I think a TNG show SOLELY about exploring uncharted space would have been boring. Very glad they mixed it up in terms of storylines. :)

I agree.

And Leto II, as I recall Kirk told Sulu it was nice and told him a story about when he tried to grow a beard and it came in red. :lol:
 
I think a TNG show SOLELY about exploring uncharted space would have been boring. Very glad they mixed it up in terms of storylines. :)
And when TPTB came up with a series premise that involved a ship that's entire voyage was through uncharted space, it wound up playing like TNG lite anyway.
 
And when TPTB came up with a series premise that involved a ship that's entire voyage was through uncharted space, it wound up playing like TNG lite anyway.

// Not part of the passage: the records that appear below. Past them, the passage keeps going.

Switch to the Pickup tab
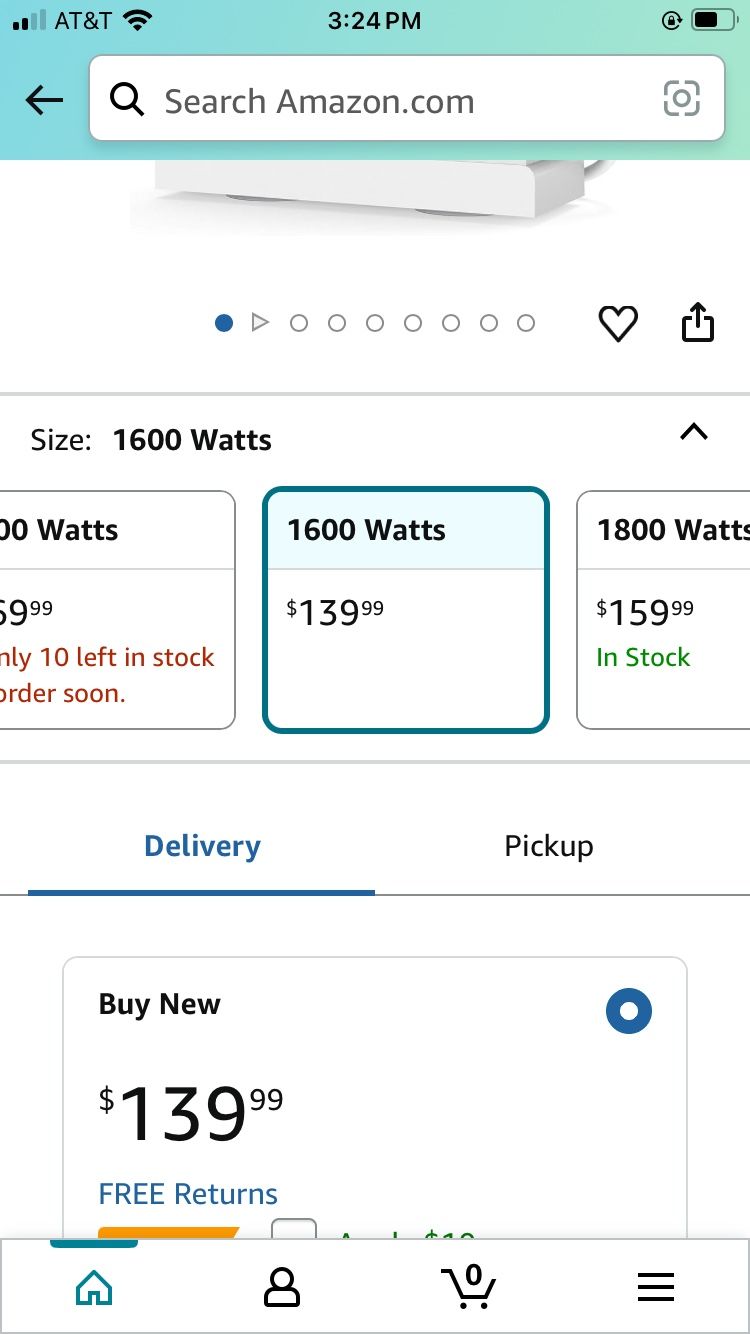(548, 846)
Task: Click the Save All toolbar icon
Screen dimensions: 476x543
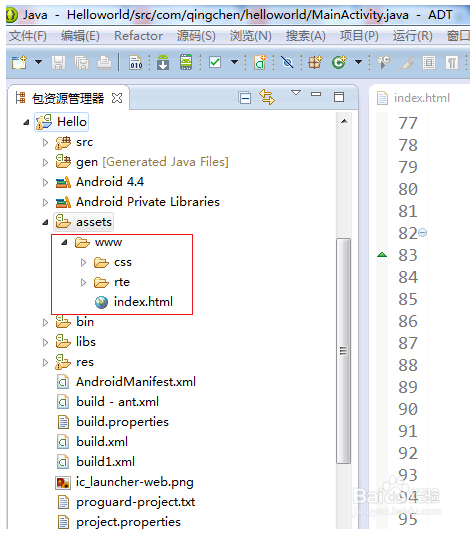Action: pos(81,63)
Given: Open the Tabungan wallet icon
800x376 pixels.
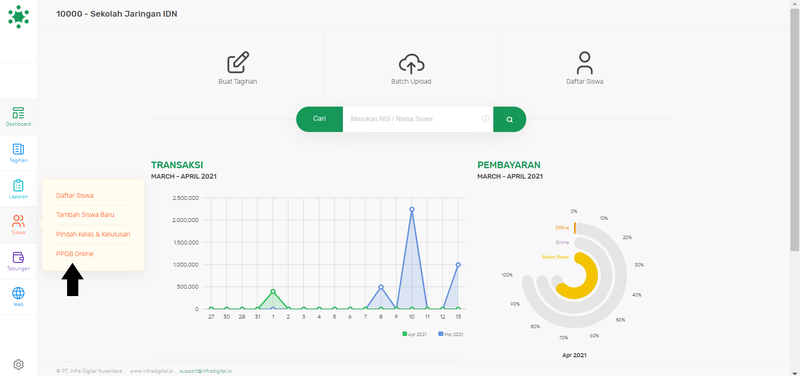Looking at the screenshot, I should (x=18, y=257).
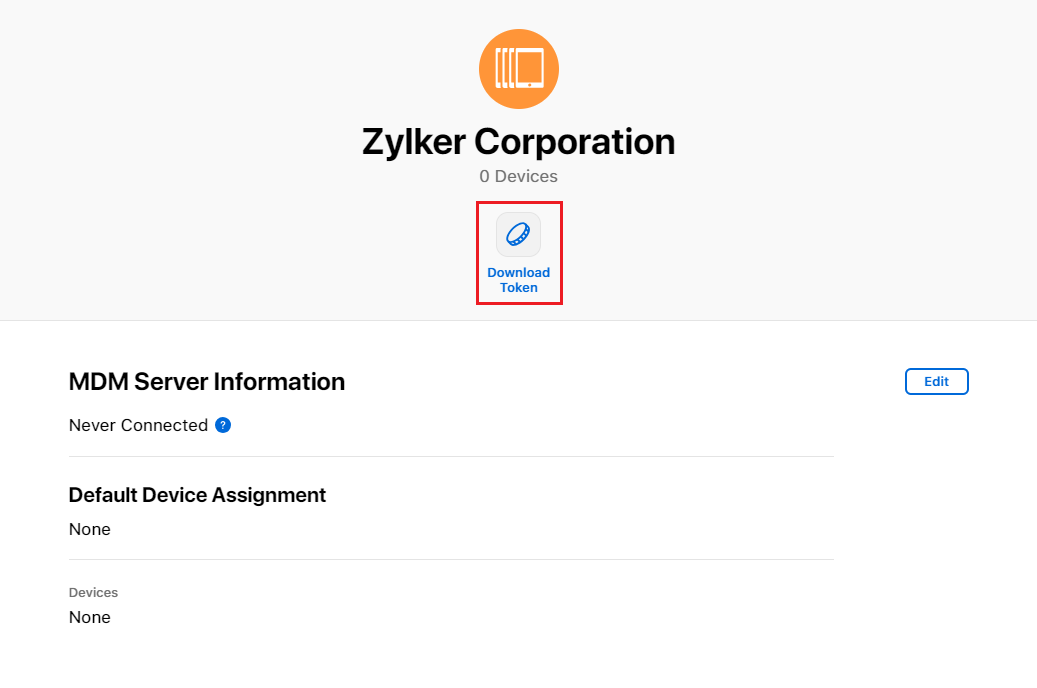Select the MDM Server Information section heading
Screen dimensions: 1037x688
(206, 381)
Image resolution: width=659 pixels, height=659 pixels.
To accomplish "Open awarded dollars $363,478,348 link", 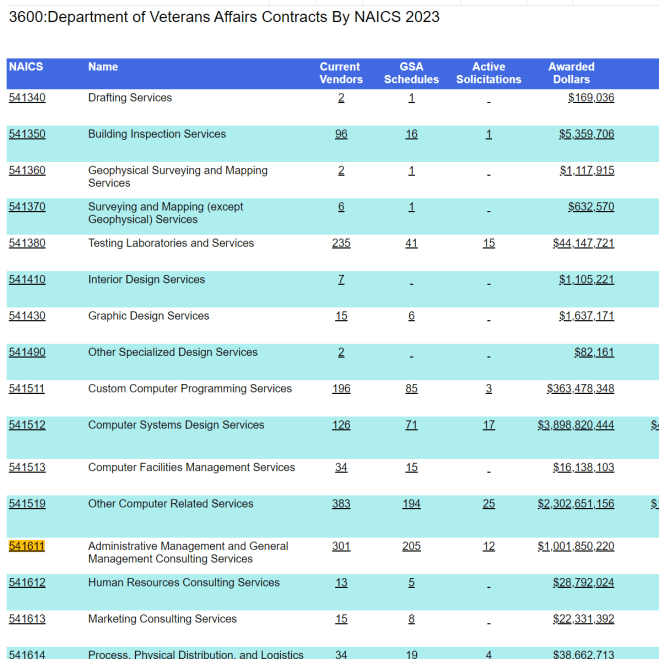I will tap(580, 388).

Which wasn't the fault of the format. It was because Voyager was on a network rather than syndicated -- indeed, it was the flagship show of the new UPN network -- and the network execs imposed a lot of limits on both it and Enterprise. The creators of both shows wanted them to be different, to take full advantage of the potential of their settings, but UPN wanted another TNG, so they forced both shows to be in that vein. If VGR and ENT had been syndicated like TNG and DS9 were, they probably would've both been much more interesting.
 
If wishes were horses....

And speaking of DS9, even that show played like TNG with runabouts for its first couple of seasons. Between that and VGR, Trek firmly established onscreen that exploring the farthest reaches of the Galaxy wasn't very different from exploring within a commercial break of Earth. POTW's inhabited by forehead aliens abounded.
 
The reason the ship had families aboard was because it was meant to spend as much as 15 years away from a familiar port, and few would be willing to commit that much of their lives away from their families, so the ship had to be a full, self-sustaining community, almost a mobile space habitat, rather than just a workplace. The show started at "Farpoint," the most distant Federation port in the galaxy, and the ship was supposed to just keep going farther out from there, literally going where no human had gone before.

The way you describe it, it could have been like Deep Space Nine regarding character interactions and development.